Gaborn inhaled deeply. He was finding it hard to breathe in this tight space. At first he’d thought that an outpost like this might be a good place to camp, but now he knew that he could never rest in this one, not with the hollow eyes of the child watching him. He felt guilty for being alive, when so many others were dead. He felt guilty for wanting life, when his earth senses warned that so many were about to die.

“Let’s go,” Gaborn said. His group had not ventured more than ten miles past the old outpost when Gaborn halted his horse, peered up the road, and said, “There is danger is here—not far ahead.”

5

The Shivering World

A well-bred lady must be prepared in all things. It is not enough to simply excel at needlepoint. She must also be equipped to lead a nation. She should know how to gossip effectively, barter for mercenaries, plan a feast, skewer an assassin, comfort a sick child, and lead a cavalry charge.

—from A Young Woman’s Primer, by Andreca Orden-Cooves, Duchess of Galant

Iome’s nerves felt jittery and her stomach tightened. She’d known that she would find reavers in the Underworld, but she hadn’t wanted to find them soon.

For the past seventy miles the reaver tunnel had been almost featureless, a dull thoroughfare through the Underworld made interesting only by an occasional blind-crab or great-worm. The drab stones offered little variation in color. But suddenly the path ahead opened up into a natural cave whose ceiling rose hundreds of feet in the air. The sound of rushing water thundered in the distance, and nearby Iome could hear it trickling along the walls, dripping from stalactites. The tunnels ahead were covered with white calcite that gleamed like quartz, and the reavers had pummeled it under their feet, so that their trail looked as if it were strewn with bright glass, or bits of stars. The keen scent of sulfur water filled the air.

“The reavers like the pools here,” Averan said. “It’s the last drinking water before they leave the Underworld.”

“They’re here,” Gaborn said, nodding with certainty. “Up the road a ways.

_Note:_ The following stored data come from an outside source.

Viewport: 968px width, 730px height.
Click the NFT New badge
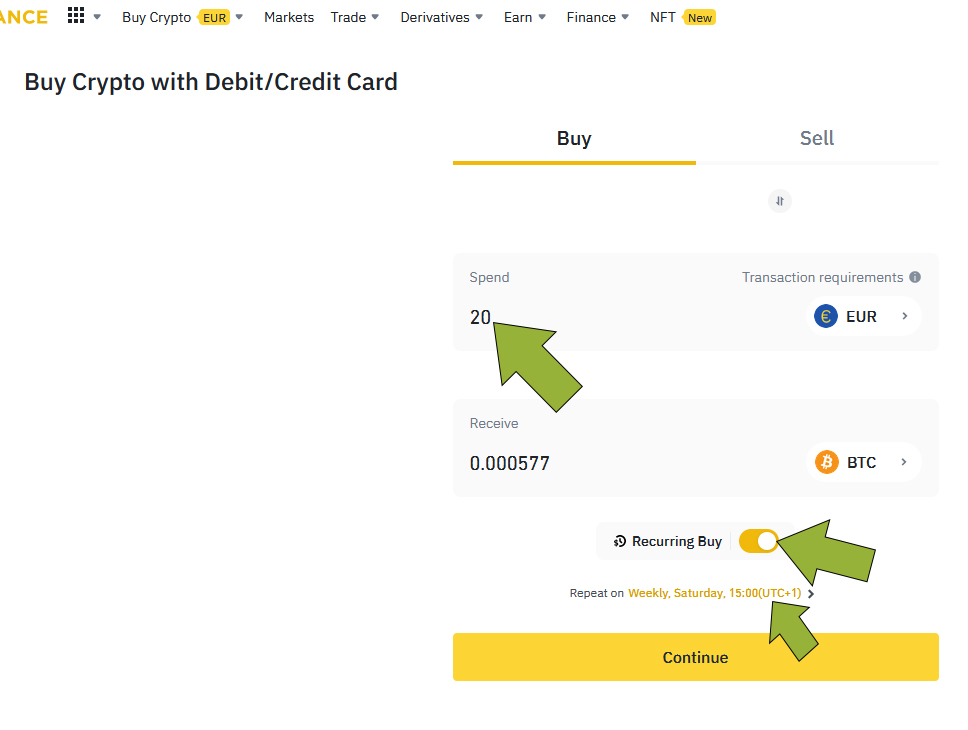[x=699, y=17]
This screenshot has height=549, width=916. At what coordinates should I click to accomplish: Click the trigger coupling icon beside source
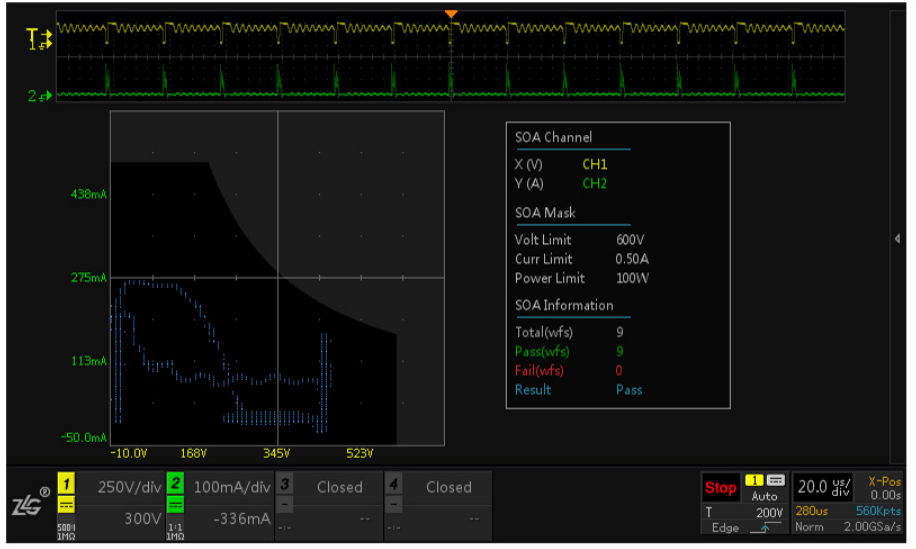pos(776,481)
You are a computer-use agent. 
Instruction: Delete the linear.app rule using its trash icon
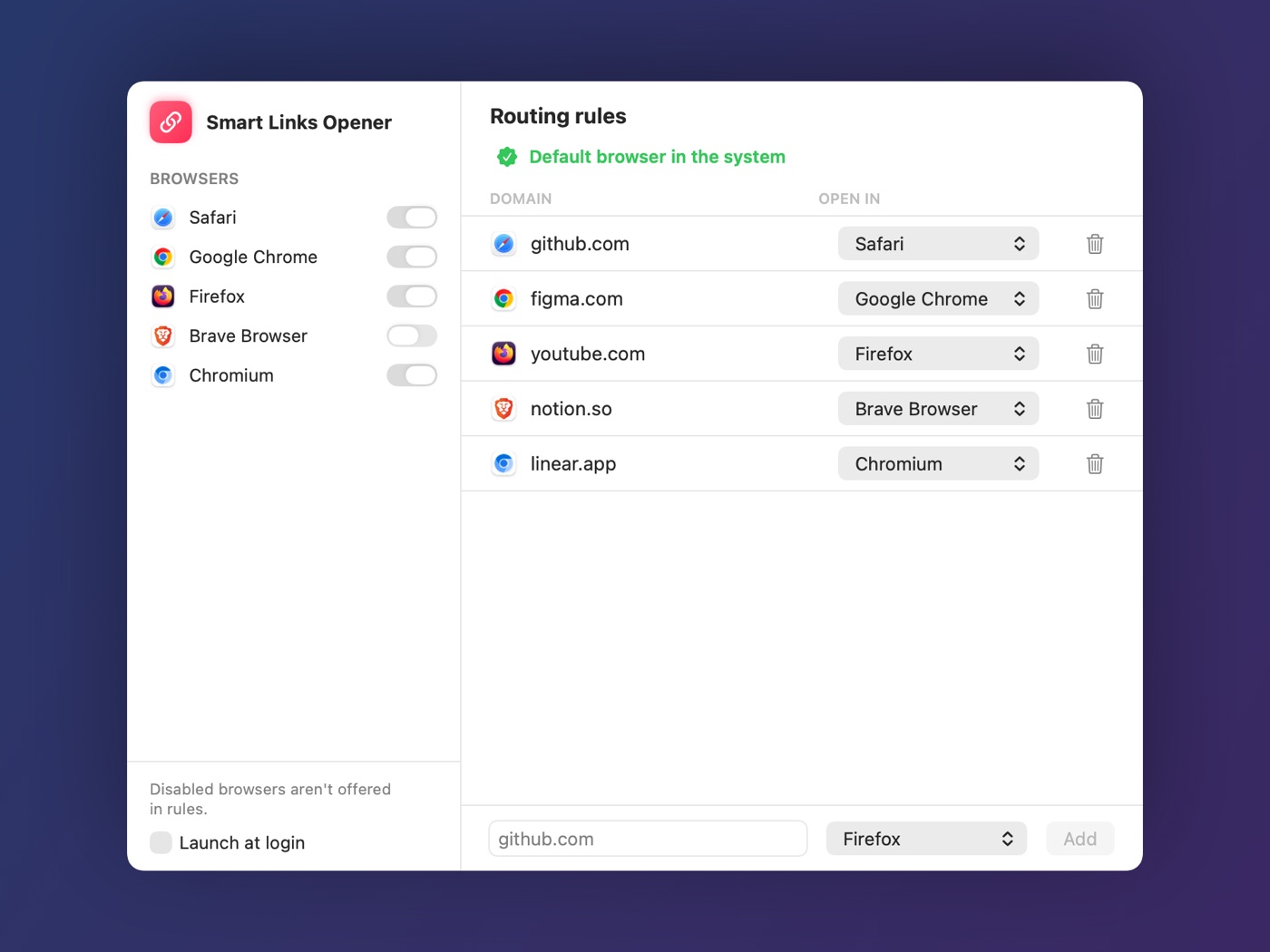tap(1095, 464)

I feel the danger rising.”

Iome had watched men battle reavers from afar, but had never fought one herself. The green woman, Binnesman’s wylde, rose up in her stirrups, sniffing the air like a hound, peering ahead.

“Do you smell reavers?” Averan asked her.

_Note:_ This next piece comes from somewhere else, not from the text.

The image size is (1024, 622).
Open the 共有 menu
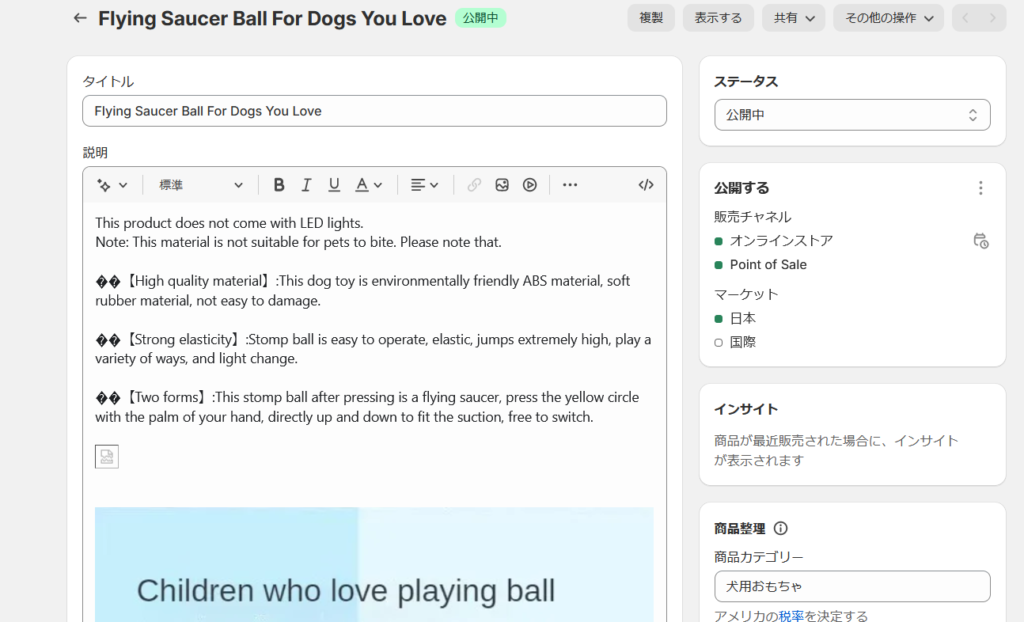[x=793, y=18]
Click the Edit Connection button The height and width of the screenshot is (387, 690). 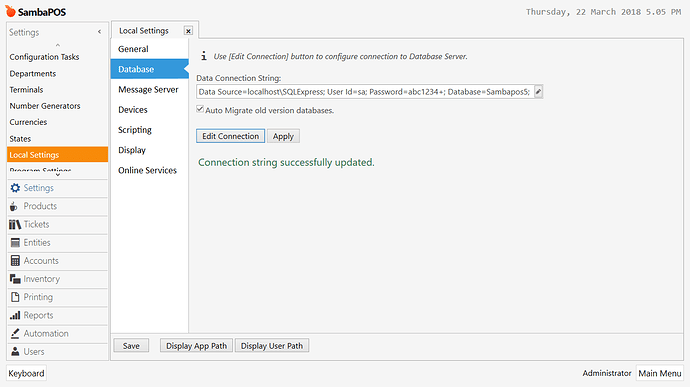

The green woman shook her head. “No.”

Gaborn looked to Averan for counsel.

“There could be guards posted ahead,” Averan said. “They might have buried themselves.”

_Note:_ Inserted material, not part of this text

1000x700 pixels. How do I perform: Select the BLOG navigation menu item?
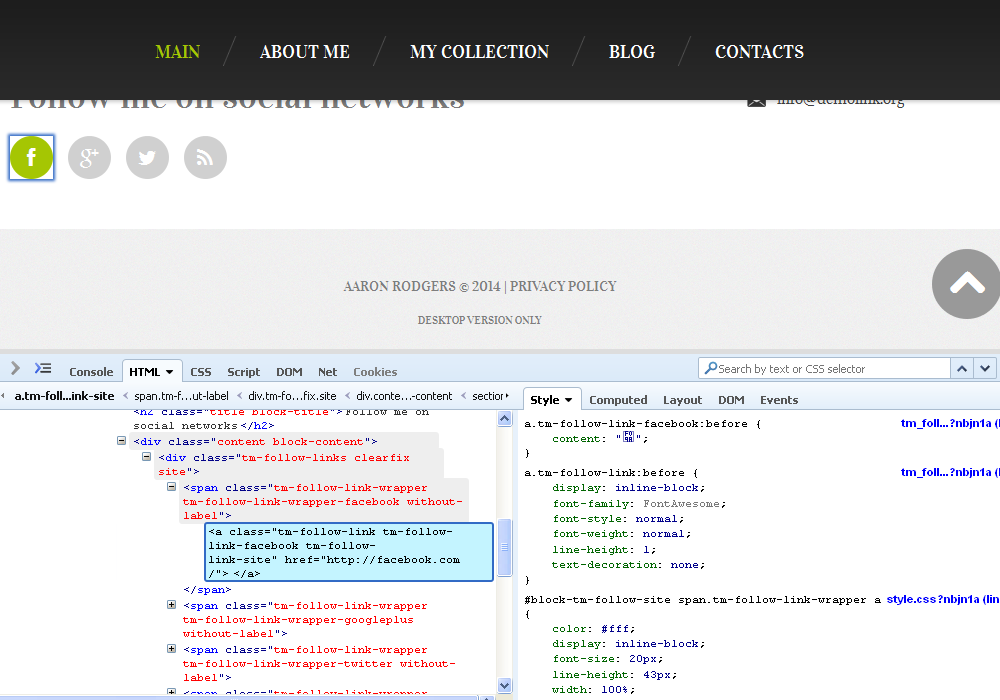[x=632, y=52]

You would never have any warning before they got you, Iome thought.

“I’ll take the lead,” Gaborn said. With his Earth Sight, Gaborn was the only one who could travel this path with any degree of safety.

They rode on.

Iome’s senses were alert. As she rode, she held her opals up and lit the cavern perhaps more brightly than it had ever been lit before. The walls glittered like frosting in shades of honey and ivory. Warm sulfur water trickled and dripped over every surface, and over the ages it had built up deposits of stone in grotesque shapes. Stalagmites squatted like gargoyles on the cave floor while tubular stalactites hung overhead, twisting in serpentine fashion. Along both sides of the path, shallow green pools lay with steam curling up from their surfaces. Myriad reaver tracks deeply imprinted the mud of every pool.

Plant life was sparse, but feather ferns hung from crevasses near the roof. Something large, the size of an eagle, flitted overhead and circled a stalactite.

“Gree hawk!” Binnesman shouted.

Gaborn reined his horse and pulled out his sword, eyeing the creature as it circled twice more. In some ways, it resembled an enormous bat. But it had a head like a reaver’s—blind, broad, heavily toothed, with frills of philia sweeping off its jaw and in a ridge along the back.

To Iome, with her six endowments of metabolism, the gree hawk did not seem to present much of a threat, but to a commoner it would have seemed to be flitting about at lightning speed.

Iome asked, “Will it attack?”

“They mostly eat gree,” Binnesman said. “But if they are hungry, and if they are presented with an easy meal in the way of a lone traveler, they may attack.”